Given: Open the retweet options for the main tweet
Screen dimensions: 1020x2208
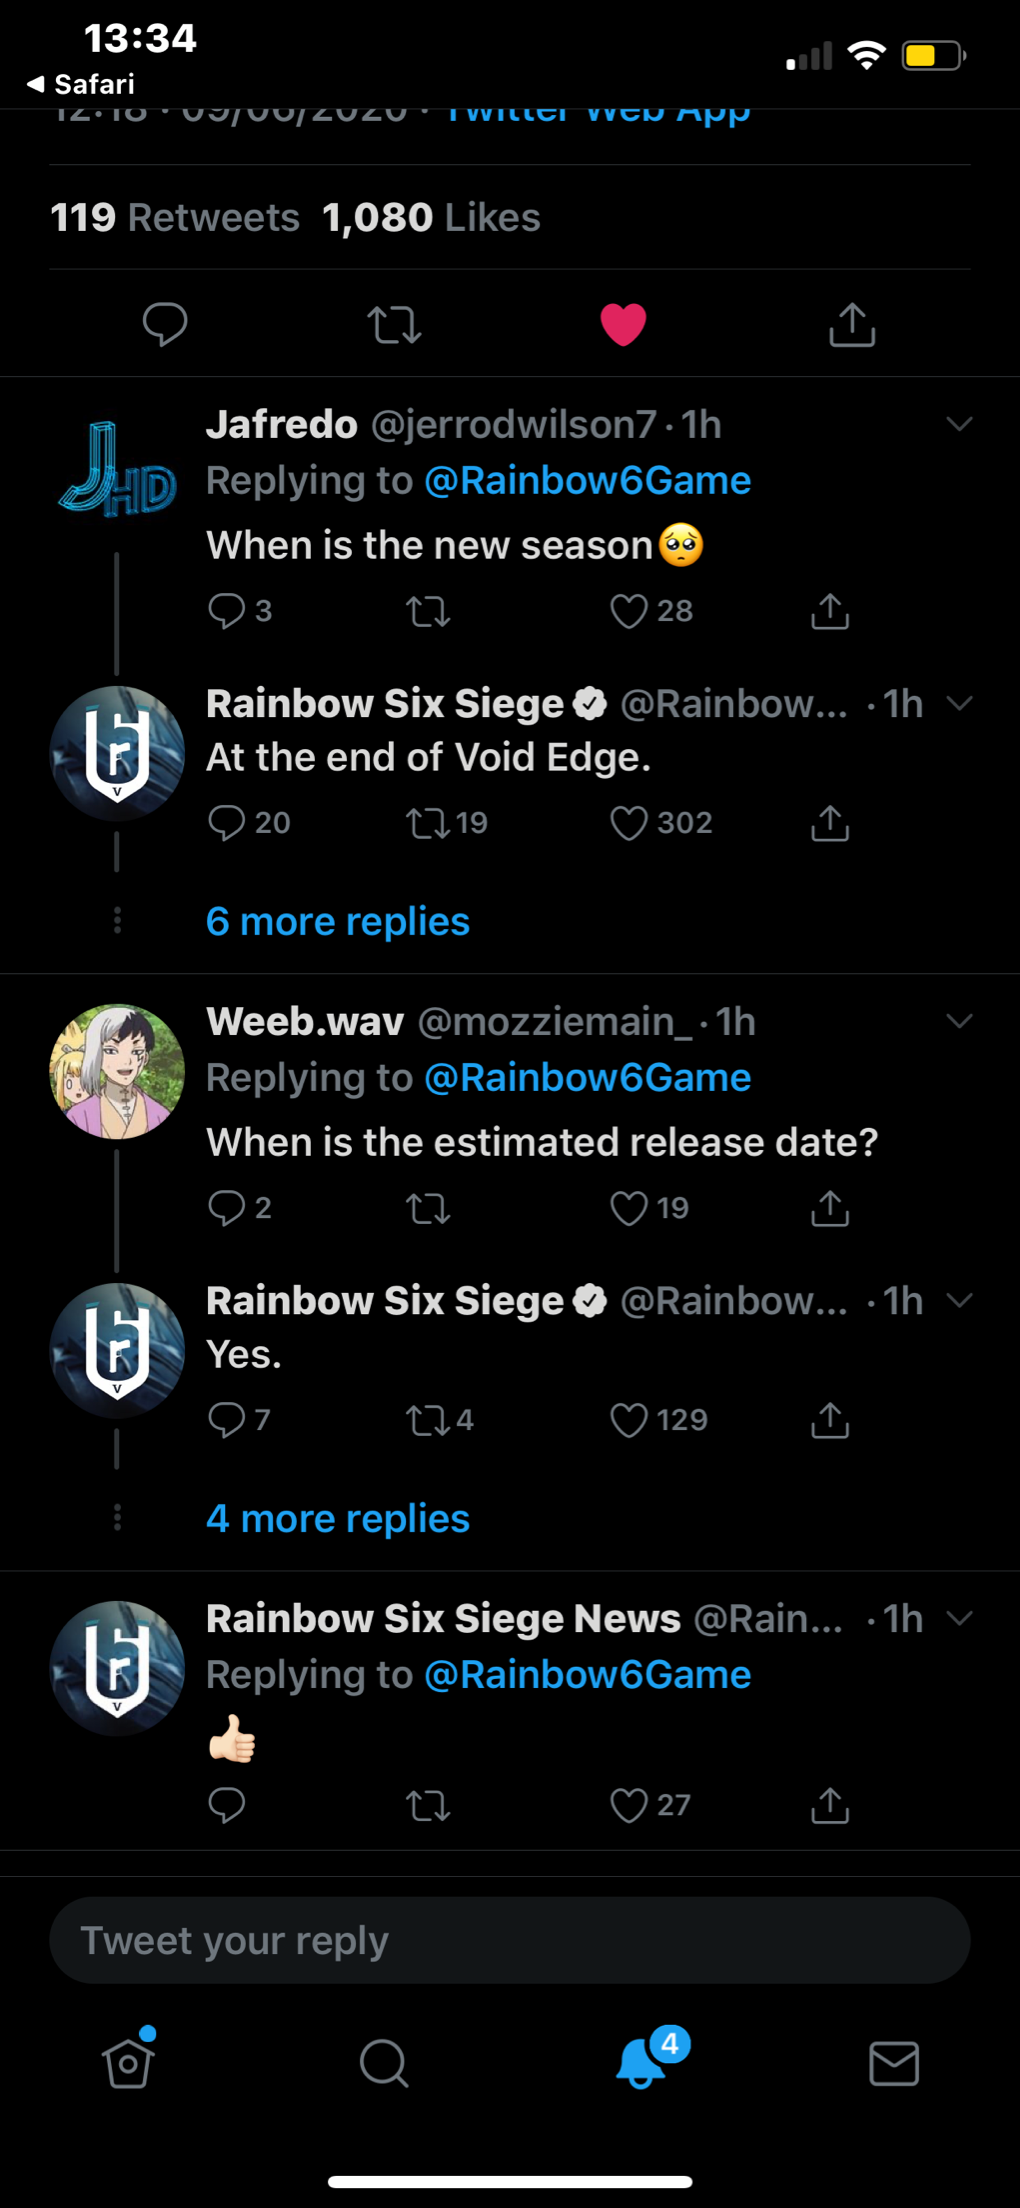Looking at the screenshot, I should [x=394, y=323].
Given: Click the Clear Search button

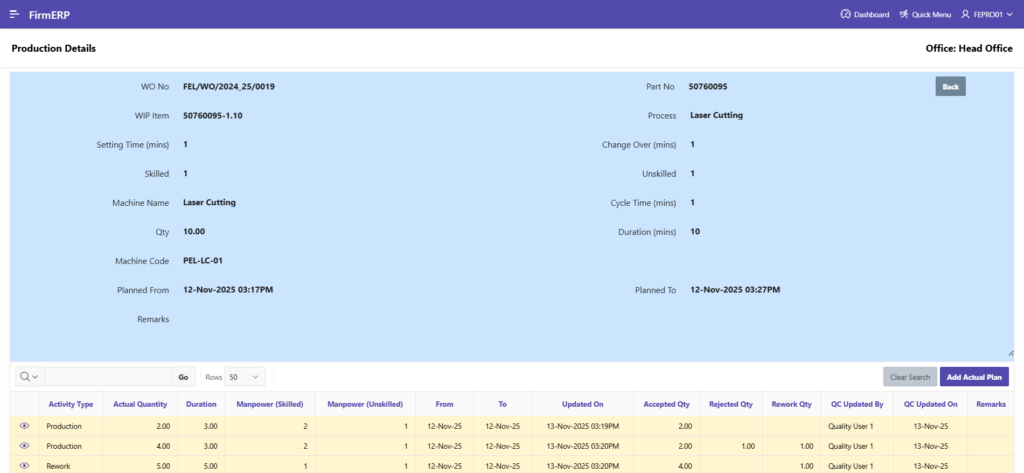Looking at the screenshot, I should click(910, 377).
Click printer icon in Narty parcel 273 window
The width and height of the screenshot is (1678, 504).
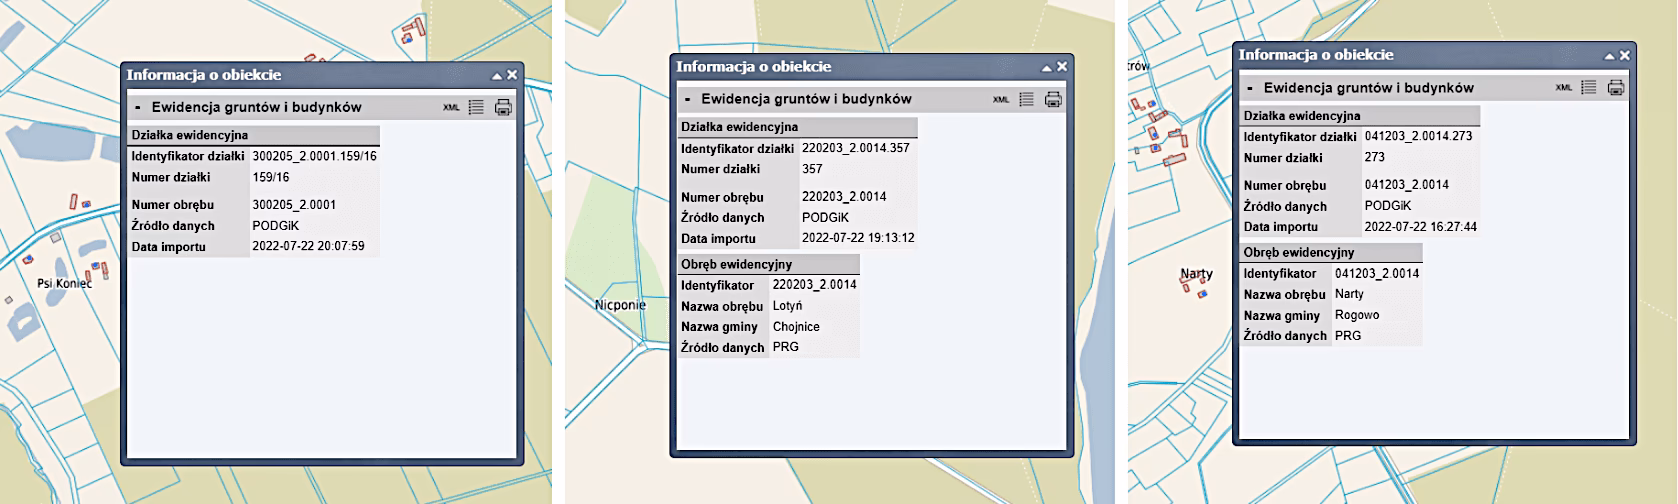(x=1616, y=88)
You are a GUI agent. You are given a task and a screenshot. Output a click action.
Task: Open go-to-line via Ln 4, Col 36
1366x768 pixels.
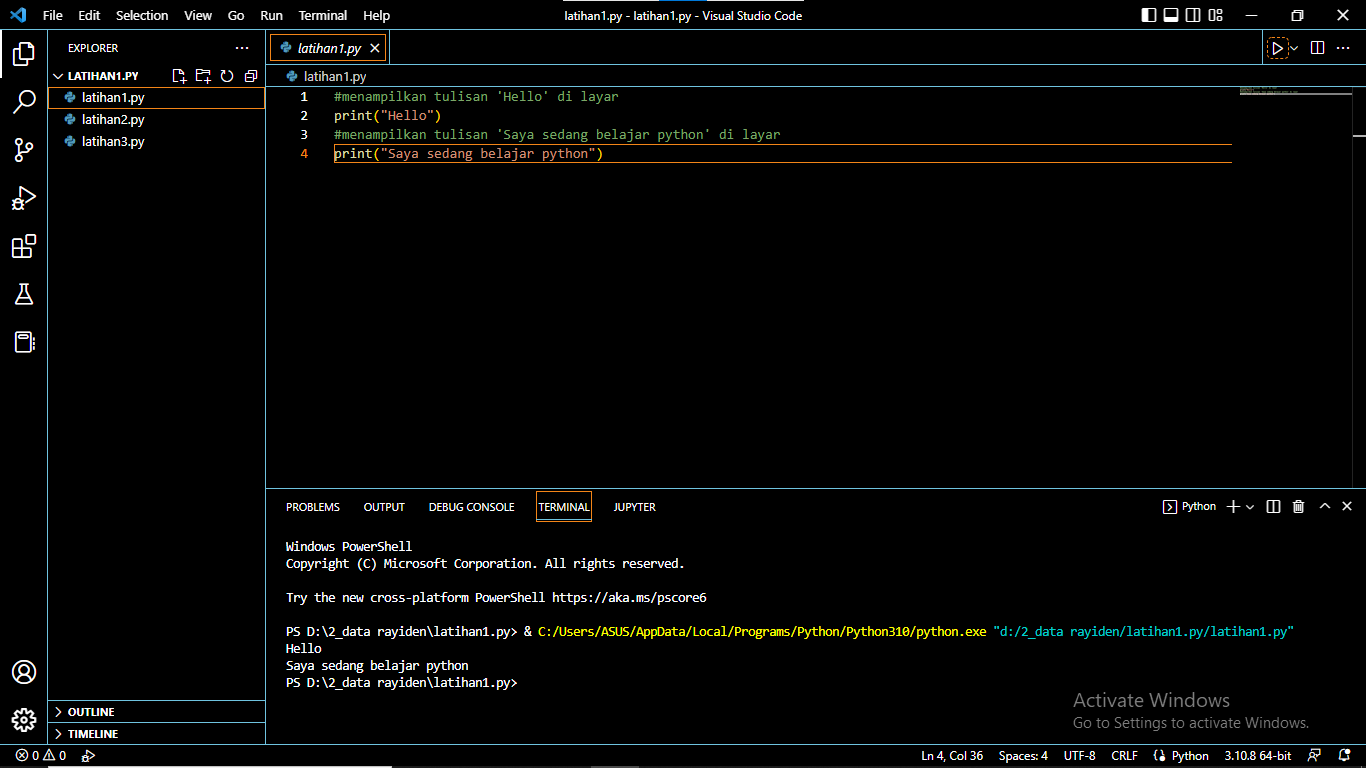click(951, 755)
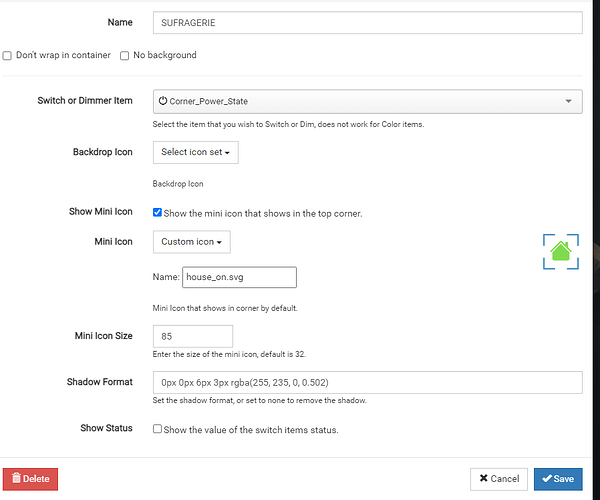Click the trash icon on the Delete button

(x=15, y=479)
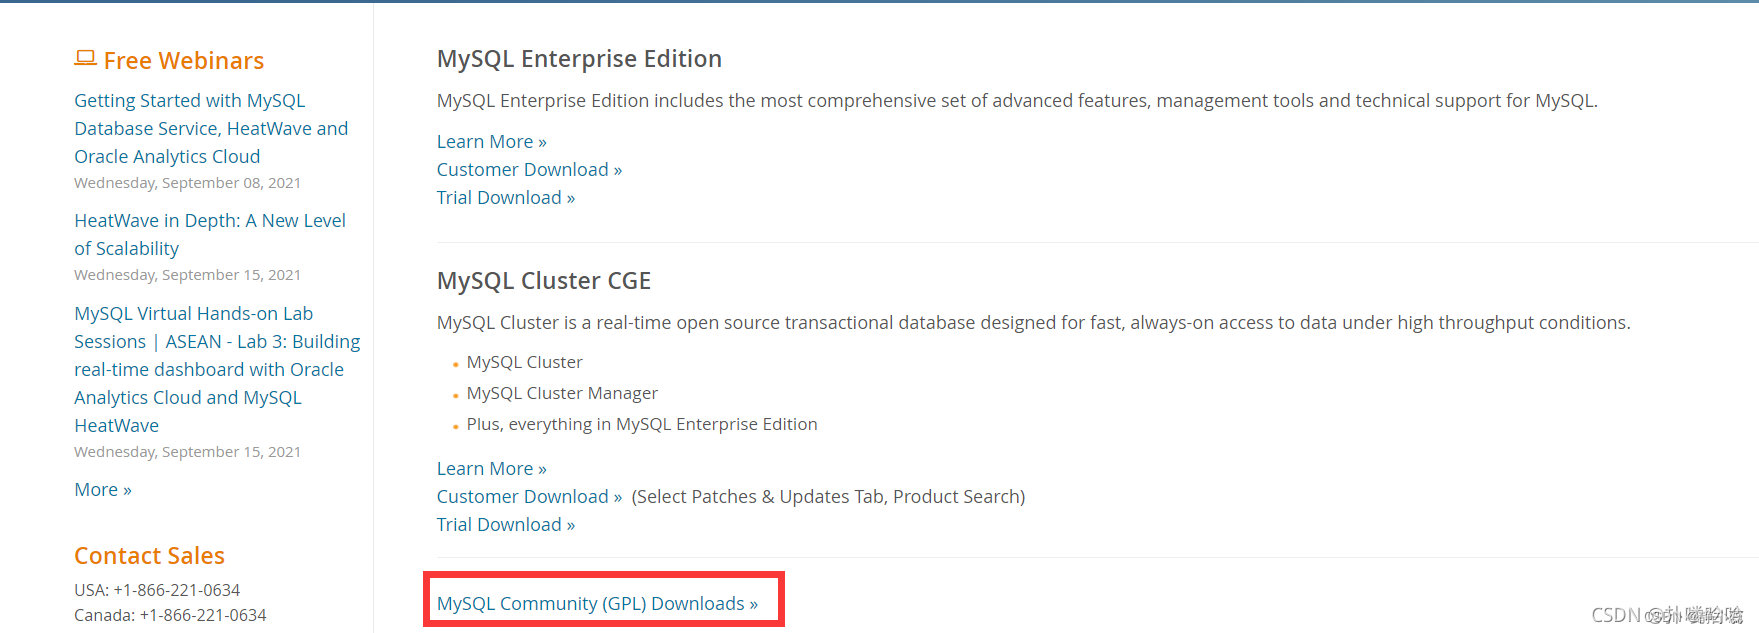Click the laptop icon beside Free Webinars
This screenshot has width=1759, height=633.
click(x=85, y=59)
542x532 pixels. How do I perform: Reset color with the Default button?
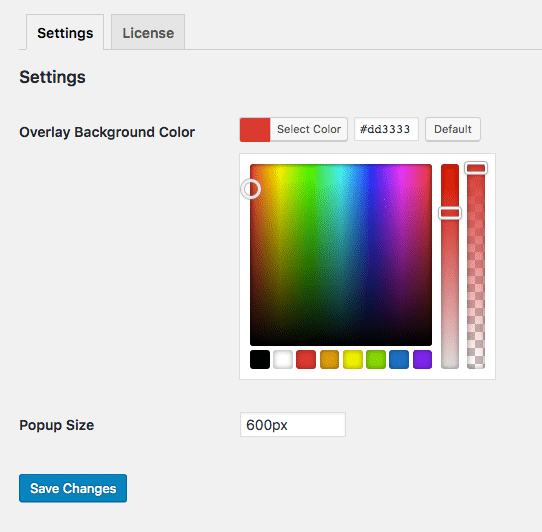pos(452,129)
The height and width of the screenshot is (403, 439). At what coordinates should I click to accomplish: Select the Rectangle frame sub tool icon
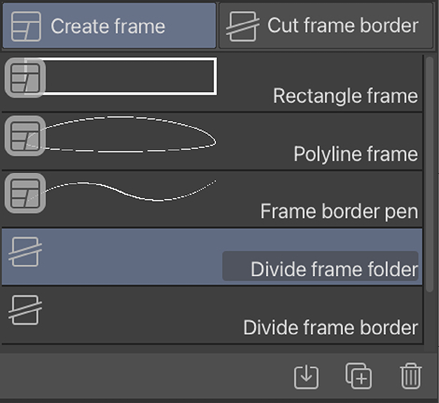coord(25,78)
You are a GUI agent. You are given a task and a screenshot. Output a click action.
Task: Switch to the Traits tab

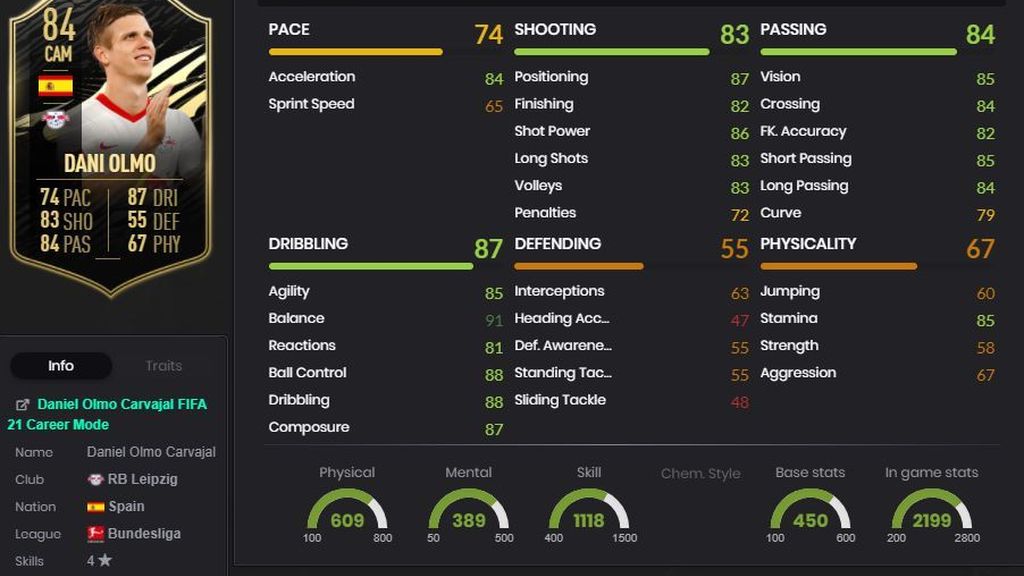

(WORK TO BE COMPLETED): Each line above starting at the one holding "The width and" and ending at the one holding "Task: Open go-to-line via Ln 4, Col 36" should be set down exactly as it stands, both ends included, with no pictures.

(THE ANSWER):
The width and height of the screenshot is (1678, 504).
(x=1616, y=88)
You are a GUI agent. You are given a task and a screenshot. Output a click action.
Task: Open go-to-line via Ln 4, Col 36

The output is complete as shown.